AI for Medicine Course 1 Week 1 lecture exercises¶

Data Exploration¶

In the first assignment of this course, you will work with chest x-ray images taken from the public ChestX-ray8 dataset. In this notebook, you'll get a chance to explore this dataset and familiarize yourself with some of the techniques you'll use in the first graded assignment.

The first step before jumping into writing code for any machine learning project is to explore your data. A standard Python package for analyzing and manipulating data is pandas.

With the next two code cells, you'll import pandas and a package called numpy for numerical manipulation, then use pandas to read a csv file into a dataframe and print out the first few rows of data.

In [1]:

# Import necessary packages
import pandas as pd
import numpy as np
import matplotlib.pyplot as plt
%matplotlib inline
import os
import seaborn as sns
sns.set()

In [2]:

# Read csv file containing training datadata
train_df = pd.read_csv("nih/train-small.csv")
# Print first 5 rows
print(f'There are {train_df.shape[0]} rows and {train_df.shape[1]} columns in this data frame')
train_df.head()

There are 1000 rows and 16 columns in this data frame

Out[2]:

	Image	Atelectasis	Effusion	Infiltration	PatientId	Pleural_Thickening
0	00008270_015.png	0	0	0	8270	0
1	00029855_001.png	1	1	1	29855	0
2	00001297_000.png	0	0	0	1297	1
3	00012359_002.png	0	0	0	12359	0
4	00017951_001.png	0	0	1	17951	0

Have a look at the various columns in this csv file.
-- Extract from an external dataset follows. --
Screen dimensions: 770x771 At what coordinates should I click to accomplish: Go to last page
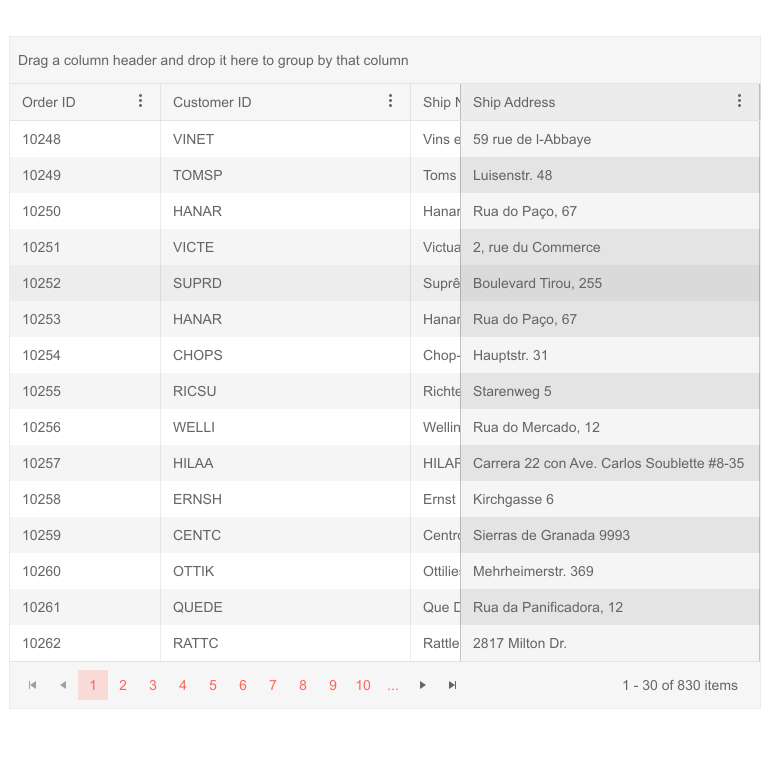453,685
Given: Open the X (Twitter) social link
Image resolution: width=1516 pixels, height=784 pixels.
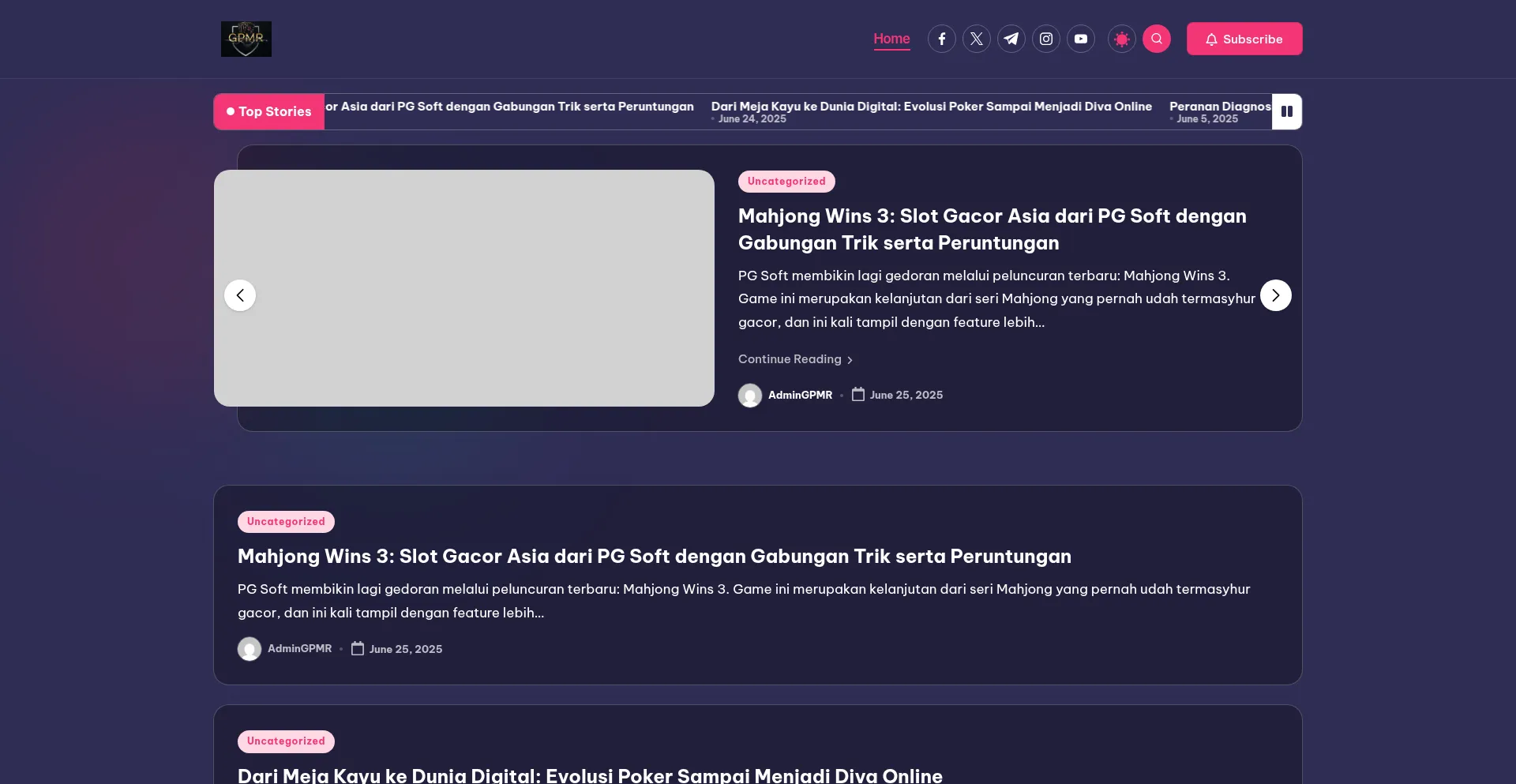Looking at the screenshot, I should pyautogui.click(x=976, y=39).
The file contains the names of chest x-ray images ("Image" column) and the columns filled with ones and zeros identify which diagnoses were given based on each x-ray image.

Data types and null values check¶

Run the next cell to explore the data types present in each column and whether any null values exist in the data.

In [3]:

# Look at the data type of each column and whether null values are present
train_df.info()

<class 'pandas.core.frame.DataFrame'>
RangeIndex: 1000 entries, 0 to 999
Data columns (total 16 columns):
Image                 1000 non-null object
Atelectasis           1000 non-null int64
Cardiomegaly          1000 non-null int64
Consolidation         1000 non-null int64
Edema                 1000 non-null int64
Effusion              1000 non-null int64
Emphysema             1000 non-null int64
Fibrosis              1000 non-null int64
Hernia                1000 non-null int64
Infiltration          1000 non-null int64
Mass                  1000 non-null int64
Nodule                1000 non-null int64
PatientId             1000 non-null int64
Pleural_Thickening    1000 non-null int64
Pneumonia             1000 non-null int64
Pneumothorax          1000 non-null int64
dtypes: int64(15), object(1)
memory usage: 125.1+ KB

Unique IDs check¶

"PatientId" has an identification number for each patient. One thing you'd like to know about a medical dataset like this is if you're looking at repeated data for certain patients or whether each image represents a different person.

In [4]:

print(f"The total patient ids are {train_df['PatientId'].count()}, from those the unique ids are {train_df['PatientId'].value_counts().shape[0]} ")

The total patient ids are 1000, from those the unique ids are 928

As you can see, the number of unique patients in the dataset is less than the total number so there must be some overlap. For patients with multiple records, you'll want to make sure they do not show up in both training and test sets in order to avoid data leakage (covered later in this week's lectures).

Explore data labels¶

Run the next two code cells to create a list of the names of each patient condition or disease.

In [5]:

columns = train_df.keys()
columns = list(columns)
print(columns)

['Image', 'Atelectasis', 'Cardiomegaly', 'Consolidation', 'Edema', 'Effusion', 'Emphysema', 'Fibrosis', 'Hernia', 'Infiltration', 'Mass', 'Nodule', 'PatientId', 'Pleural_Thickening', 'Pneumonia', 'Pneumothorax']

In [6]:

# Remove unnecesary elements
columns.remove('Image')
columns.remove('PatientId')
# Get the total classes
print(f"There are {len(columns)} columns of labels for these conditions: {columns}")

There are 14 columns of labels for these conditions: ['Atelectasis', 'Cardiomegaly', 'Consolidation', 'Edema', 'Effusion', 'Emphysema', 'Fibrosis', 'Hernia', 'Infiltration', 'Mass', 'Nodule', 'Pleural_Thickening', 'Pneumonia', 'Pneumothorax']

Run the next cell to print out the number of positive labels (1's) for each condition

In [7]:

# Print out the number of positive labels for each class
for column in columns:
    print(f"The class {column} has {train_df[column].sum()} samples")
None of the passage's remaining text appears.